## REQUIREMENT
Please reproduce the lines below word for word, with every character unchanged.

[Word and element pointing entries]
________________________

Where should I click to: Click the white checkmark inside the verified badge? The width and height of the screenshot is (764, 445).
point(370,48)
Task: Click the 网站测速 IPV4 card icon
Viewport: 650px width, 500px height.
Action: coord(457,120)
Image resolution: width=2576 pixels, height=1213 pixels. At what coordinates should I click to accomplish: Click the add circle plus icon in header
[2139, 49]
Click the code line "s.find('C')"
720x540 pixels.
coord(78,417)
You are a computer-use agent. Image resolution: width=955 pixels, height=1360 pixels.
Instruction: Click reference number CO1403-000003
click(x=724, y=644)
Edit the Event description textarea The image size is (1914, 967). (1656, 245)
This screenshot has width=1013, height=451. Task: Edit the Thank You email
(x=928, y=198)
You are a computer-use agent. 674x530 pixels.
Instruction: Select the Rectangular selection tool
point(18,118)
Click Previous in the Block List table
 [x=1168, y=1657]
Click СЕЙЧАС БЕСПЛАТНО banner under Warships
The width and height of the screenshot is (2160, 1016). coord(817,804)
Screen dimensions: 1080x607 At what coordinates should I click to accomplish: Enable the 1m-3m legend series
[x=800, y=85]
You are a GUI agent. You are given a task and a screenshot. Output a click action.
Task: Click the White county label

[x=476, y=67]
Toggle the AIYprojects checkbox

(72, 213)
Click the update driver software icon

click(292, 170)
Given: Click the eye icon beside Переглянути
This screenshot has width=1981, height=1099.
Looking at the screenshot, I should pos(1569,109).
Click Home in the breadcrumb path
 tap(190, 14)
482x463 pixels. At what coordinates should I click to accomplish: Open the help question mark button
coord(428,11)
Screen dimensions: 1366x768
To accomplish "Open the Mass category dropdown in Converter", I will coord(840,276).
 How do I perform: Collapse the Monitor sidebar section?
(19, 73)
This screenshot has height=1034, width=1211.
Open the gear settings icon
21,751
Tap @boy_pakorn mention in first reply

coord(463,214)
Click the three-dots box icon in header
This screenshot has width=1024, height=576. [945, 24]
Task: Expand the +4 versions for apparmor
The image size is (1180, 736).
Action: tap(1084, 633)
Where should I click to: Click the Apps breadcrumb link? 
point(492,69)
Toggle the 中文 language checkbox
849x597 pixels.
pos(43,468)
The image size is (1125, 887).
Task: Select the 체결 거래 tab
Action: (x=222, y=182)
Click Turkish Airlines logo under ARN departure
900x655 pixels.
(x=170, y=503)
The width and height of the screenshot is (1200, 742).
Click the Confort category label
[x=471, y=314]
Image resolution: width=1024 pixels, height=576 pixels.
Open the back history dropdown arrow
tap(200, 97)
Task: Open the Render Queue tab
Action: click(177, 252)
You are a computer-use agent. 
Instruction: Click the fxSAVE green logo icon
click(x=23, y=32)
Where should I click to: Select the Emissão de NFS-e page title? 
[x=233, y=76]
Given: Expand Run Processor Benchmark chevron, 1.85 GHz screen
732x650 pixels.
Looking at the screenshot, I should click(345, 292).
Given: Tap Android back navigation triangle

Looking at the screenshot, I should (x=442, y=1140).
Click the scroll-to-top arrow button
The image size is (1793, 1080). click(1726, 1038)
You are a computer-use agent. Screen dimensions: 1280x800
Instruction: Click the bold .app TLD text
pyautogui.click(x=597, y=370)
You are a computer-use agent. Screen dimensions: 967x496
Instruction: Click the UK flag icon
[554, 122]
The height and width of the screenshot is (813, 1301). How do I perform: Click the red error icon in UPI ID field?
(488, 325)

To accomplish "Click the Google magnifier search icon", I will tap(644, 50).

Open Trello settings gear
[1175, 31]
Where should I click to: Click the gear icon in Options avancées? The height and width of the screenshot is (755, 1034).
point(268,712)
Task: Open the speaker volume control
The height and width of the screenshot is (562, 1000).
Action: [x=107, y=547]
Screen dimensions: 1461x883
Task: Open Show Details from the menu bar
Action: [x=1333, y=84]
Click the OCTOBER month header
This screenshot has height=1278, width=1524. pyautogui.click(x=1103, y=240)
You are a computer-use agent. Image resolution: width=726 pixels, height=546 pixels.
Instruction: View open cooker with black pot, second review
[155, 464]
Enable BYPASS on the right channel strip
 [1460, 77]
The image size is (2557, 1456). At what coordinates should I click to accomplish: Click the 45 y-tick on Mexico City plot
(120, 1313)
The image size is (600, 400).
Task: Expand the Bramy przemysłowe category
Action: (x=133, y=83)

________________________

## RESULT
Where should I click to: Click the white checkmark inside the verified badge? The width and height of the screenshot is (764, 445).
point(370,48)
Task: Click the 网站测速 IPV4 card icon
Viewport: 650px width, 500px height.
Action: coord(457,120)
Image resolution: width=2576 pixels, height=1213 pixels. At what coordinates should I click to accomplish: Click the add circle plus icon in header
[2139, 49]
Click the code line "s.find('C')"
720x540 pixels.
coord(78,417)
You are a computer-use agent. Image resolution: width=955 pixels, height=1360 pixels.
Instruction: Click reference number CO1403-000003
click(x=724, y=644)
Edit the Event description textarea The image size is (1914, 967). (1656, 245)
This screenshot has width=1013, height=451. Task: Edit the Thank You email
(x=928, y=198)
You are a computer-use agent. 674x530 pixels.
Instruction: Select the Rectangular selection tool
point(18,118)
Click Previous in the Block List table
 [x=1168, y=1657]
Click СЕЙЧАС БЕСПЛАТНО banner under Warships
The width and height of the screenshot is (2160, 1016). coord(817,804)
Screen dimensions: 1080x607 At what coordinates should I click to accomplish: Enable the 1m-3m legend series
[x=800, y=85]
You are a GUI agent. You are given a task and a screenshot. Output a click action.
Task: Click the White county label

[x=476, y=67]
Toggle the AIYprojects checkbox

(72, 213)
Click the update driver software icon

click(292, 170)
Given: Click the eye icon beside Переглянути
This screenshot has width=1981, height=1099.
Looking at the screenshot, I should pos(1569,109).
Click Home in the breadcrumb path
 tap(190, 14)
482x463 pixels. At what coordinates should I click to accomplish: Open the help question mark button
coord(428,11)
Screen dimensions: 1366x768
To accomplish "Open the Mass category dropdown in Converter", I will coord(840,276).
 How do I perform: Collapse the Monitor sidebar section?
(19, 73)
This screenshot has height=1034, width=1211.
Open the gear settings icon
21,751
Tap @boy_pakorn mention in first reply

coord(463,214)
Click the three-dots box icon in header
This screenshot has width=1024, height=576. [945, 24]
Task: Expand the +4 versions for apparmor
The image size is (1180, 736).
Action: tap(1084, 633)
Where should I click to: Click the Apps breadcrumb link? 
point(492,69)
Toggle the 中文 language checkbox
849x597 pixels.
pos(43,468)
The image size is (1125, 887).
Task: Select the 체결 거래 tab
Action: (x=222, y=182)
Click Turkish Airlines logo under ARN departure
900x655 pixels.
(x=170, y=503)
The width and height of the screenshot is (1200, 742).
Click the Confort category label
[x=471, y=314]
Image resolution: width=1024 pixels, height=576 pixels.
Open the back history dropdown arrow
tap(200, 97)
Task: Open the Render Queue tab
Action: click(177, 252)
You are a computer-use agent. 
Instruction: Click the fxSAVE green logo icon
click(x=23, y=32)
Where should I click to: Select the Emissão de NFS-e page title? 
[x=233, y=76]
Given: Expand Run Processor Benchmark chevron, 1.85 GHz screen
732x650 pixels.
Looking at the screenshot, I should click(345, 292).
Given: Tap Android back navigation triangle

Looking at the screenshot, I should (x=442, y=1140).
Click the scroll-to-top arrow button
The image size is (1793, 1080). click(1726, 1038)
You are a computer-use agent. Screen dimensions: 1280x800
Instruction: Click the bold .app TLD text
pyautogui.click(x=597, y=370)
You are a computer-use agent. Screen dimensions: 967x496
Instruction: Click the UK flag icon
[554, 122]
The height and width of the screenshot is (813, 1301). How do I perform: Click the red error icon in UPI ID field?
(488, 325)

To accomplish "Click the Google magnifier search icon", I will tap(644, 50).

Open Trello settings gear
[1175, 31]
Where should I click to: Click the gear icon in Options avancées? The height and width of the screenshot is (755, 1034).
point(268,712)
Task: Open the speaker volume control
The height and width of the screenshot is (562, 1000).
Action: [x=107, y=547]
Screen dimensions: 1461x883
Task: Open Show Details from the menu bar
Action: [x=1333, y=84]
Click the OCTOBER month header
This screenshot has height=1278, width=1524. pyautogui.click(x=1103, y=240)
You are a computer-use agent. Image resolution: width=726 pixels, height=546 pixels.
Instruction: View open cooker with black pot, second review
[155, 464]
Enable BYPASS on the right channel strip
 [1460, 77]
The image size is (2557, 1456). At what coordinates should I click to accomplish: Click the 45 y-tick on Mexico City plot
(120, 1313)
The image size is (600, 400).
Task: Expand the Bramy przemysłowe category
Action: (x=133, y=83)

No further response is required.